In any case, if there was no such limitation most people here would be out of a job now, so it's an important limitation.

>> And finding short compositions is a bonus.

You mean because they can be easily inspected and debugged and edited by hand if required? If so, yes, I agree. But, for example, the algorithm I worked with, that I discuss above, a big criticism of the underlying technique has always been that _in practice_ it's limited to learning small programs.

No, I mean finding short compositions is a bonus feature over finding a single function from example.
OK, I don't understand what you mean. Can you explain?
Being able to find one_hot from input/output example is already useful, because you might skip over that name thinking it's some weird machine learning thing and you just want to set element values.

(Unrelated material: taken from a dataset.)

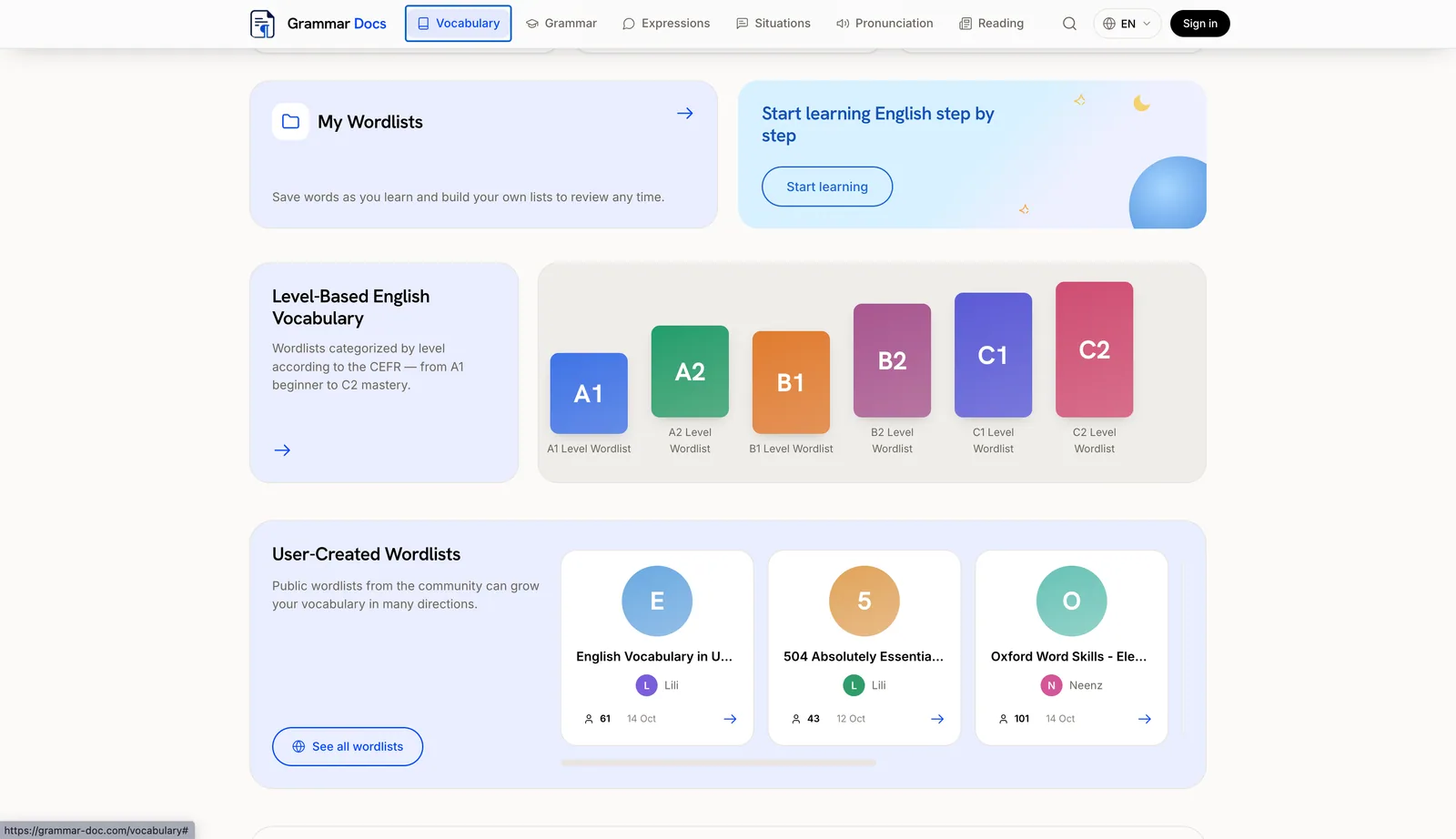Click the My Wordlists folder icon
Viewport: 1456px width, 839px height.
click(x=290, y=122)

You could easily lose an hour building and testing a solution based on stacking your desired indices with ranges and feeding it to scatter_nd.

I think I understand now, but just to be sure- you mean that being able to find expressions that do what you want fom examples of what you want, is a big bonus because it speeds up your programming? i.e. a sort of enhanced search function?
Yes exactly. But only for tensorflow. Not for programming languages in general.
I can give another example use case.

Say I know math but don't know tf api. I already know how to matrix multiply with `@` but don't know the function for matrix power.

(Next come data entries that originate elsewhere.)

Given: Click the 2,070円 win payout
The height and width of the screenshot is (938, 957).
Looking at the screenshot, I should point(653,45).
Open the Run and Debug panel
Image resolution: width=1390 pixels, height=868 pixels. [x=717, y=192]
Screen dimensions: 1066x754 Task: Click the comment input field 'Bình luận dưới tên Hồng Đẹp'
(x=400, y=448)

Then in theory it should be fairly quick for me to create a random matrix and feed it `mat @ mat`, `mat @ mat @ mat`, `mat @ mat @ mat @ mat`, etc until it spits out the correct tf function I should call for matrix_power.

This is even better than googling since it guarantees that the function it found is correct for your example (googling returns tf.pow tf.exp tf.expm, none of which are actually what you want!)

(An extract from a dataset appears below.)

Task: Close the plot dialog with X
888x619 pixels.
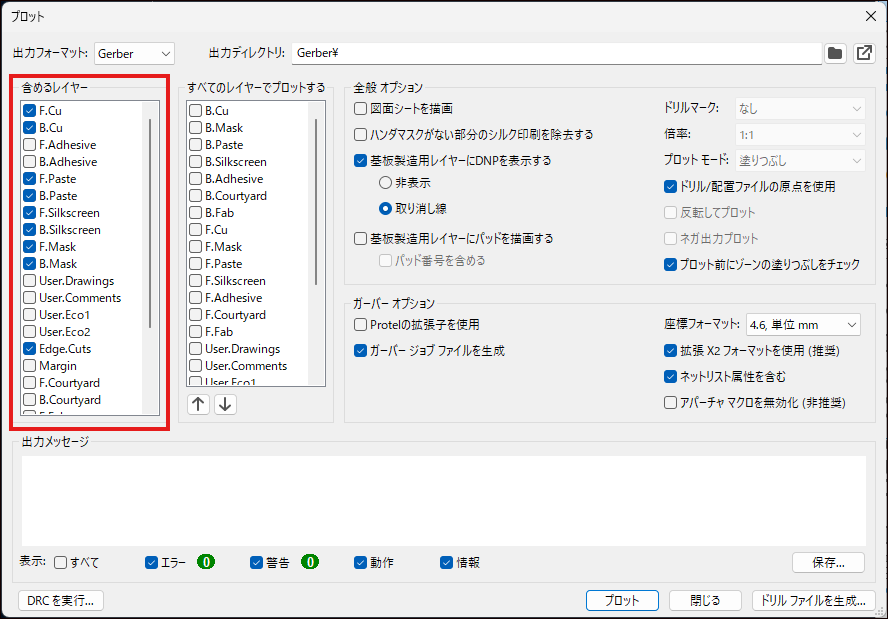Action: click(x=869, y=16)
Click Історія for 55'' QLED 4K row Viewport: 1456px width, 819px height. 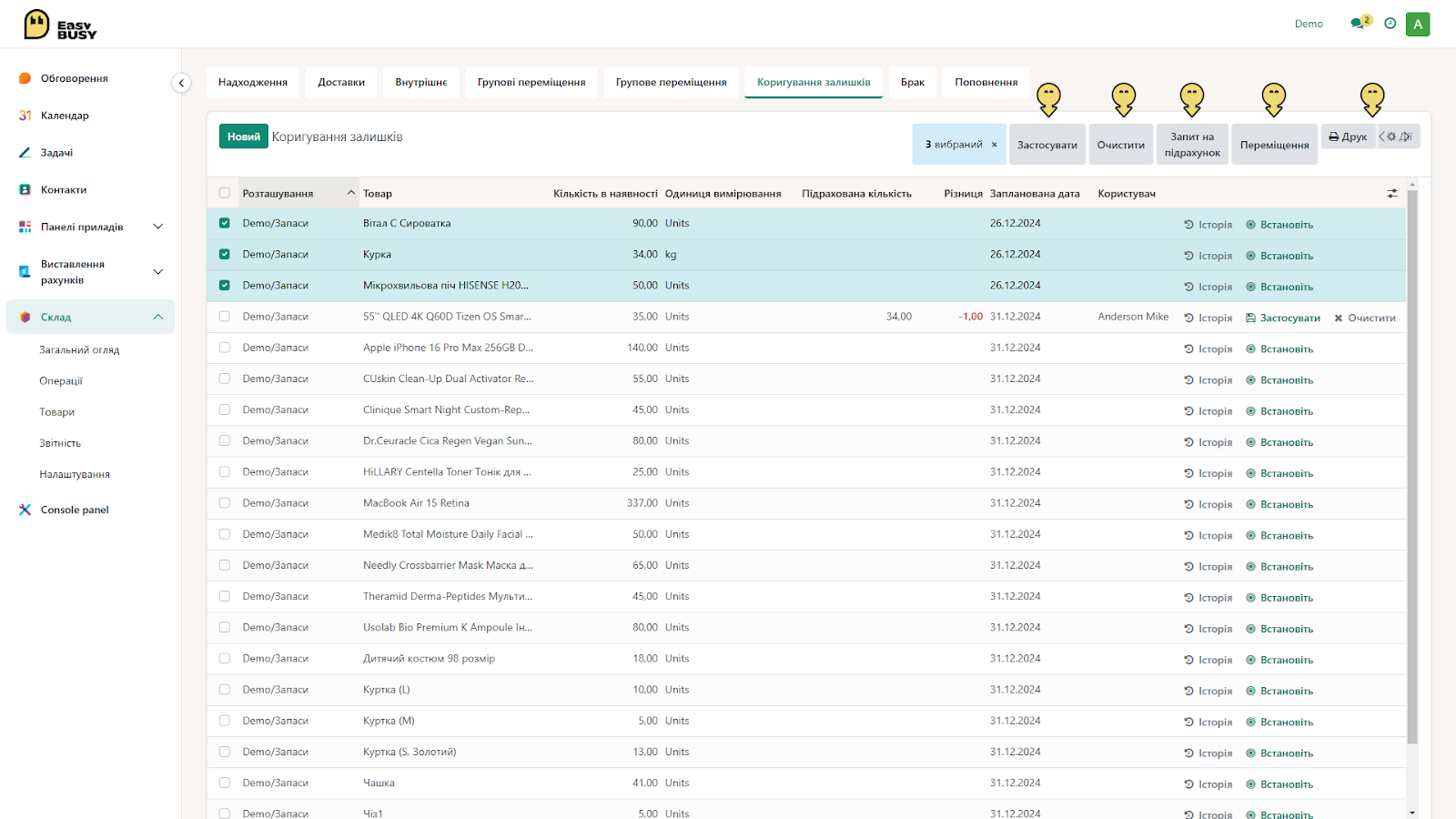coord(1208,318)
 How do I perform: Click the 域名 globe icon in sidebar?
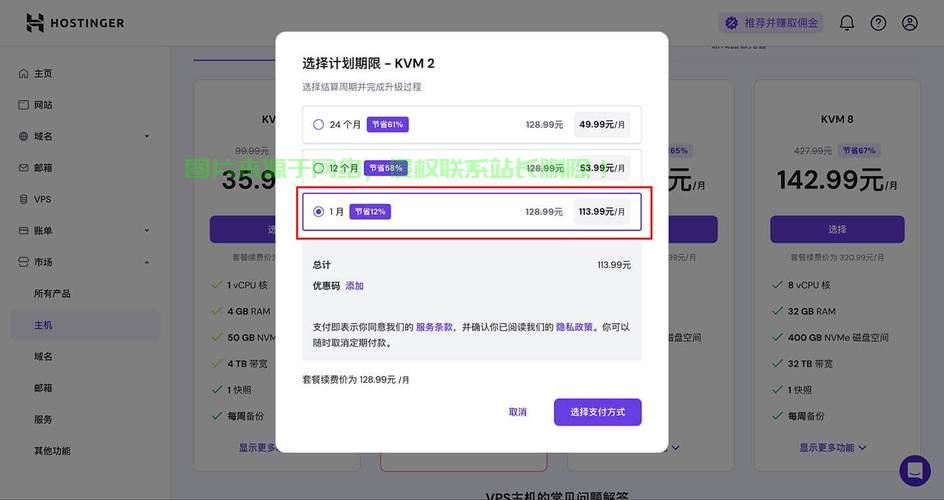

Thanks, I see what you two mean. It didn't occur to me that programming with tensors can be so challenging and I thought the authors just big it up a little to motivate the work - as one does :)
It's more that programming with math is hard.

When communicating in mathematics you often assume the reader can understand precisely which mathematical object you're talking by extrapolating from ellipses "...". For example "the naturals are 1,2,3,4,..." or "the evens are 2,4,6,8,..."

Or I might tell you a shift matrix is something that looks like:

  [0 1 0 0 0]
  [0 0 1 0 0]
  [0 0 0 1 0]
  [0 0 0 0 1]
  [0 0 0 0 0]
And that single example with the suggestive naming should be enough for most people to understand what a shift matrix is for arbitrary size.

But if you want to explain what a shift matrix is to a computer, you must use a formal definition (and to do it idiomatically you need to know esoteric details like that numpy.diagonal takes in an offset parameter so you can do something like https://stackoverflow.com/a/30230801).

It would be nice if we can talk math with a computer in the same intuitive language we use with humans, just give it a few examples and it will generate the the rest and let you double check the formula is correct.

So I see stuff like tf-coder as a great step, not for synthesizing programs we don't know how to solve, but for language translation: between math notation and programming notation.

And the reason it's hard is because of how heavily tensorflow discourages flow control and reusable general purpose constructs for efficiency and differentiability reasons. Instead you have to use the list of blessed special purpose things.
I wonder whether the same effect could be achieved with a better designed programming language, though. If the problem is ambiguity- there's nothing stopping a programming language from accepting ambiguous statements, which of course it would then interpret unambigously, according to context. It's just that this takes a lot of work and it's really not the done thing in terms of programming languages as far as I can tell- for reasons of eficiency of parsing also, I think.

Anyway I guess I'm turnning into the typical stuffy academic who can't even begin to think of real-world applications, hah. Thanks for pointing out the practical uses of the work described in the article.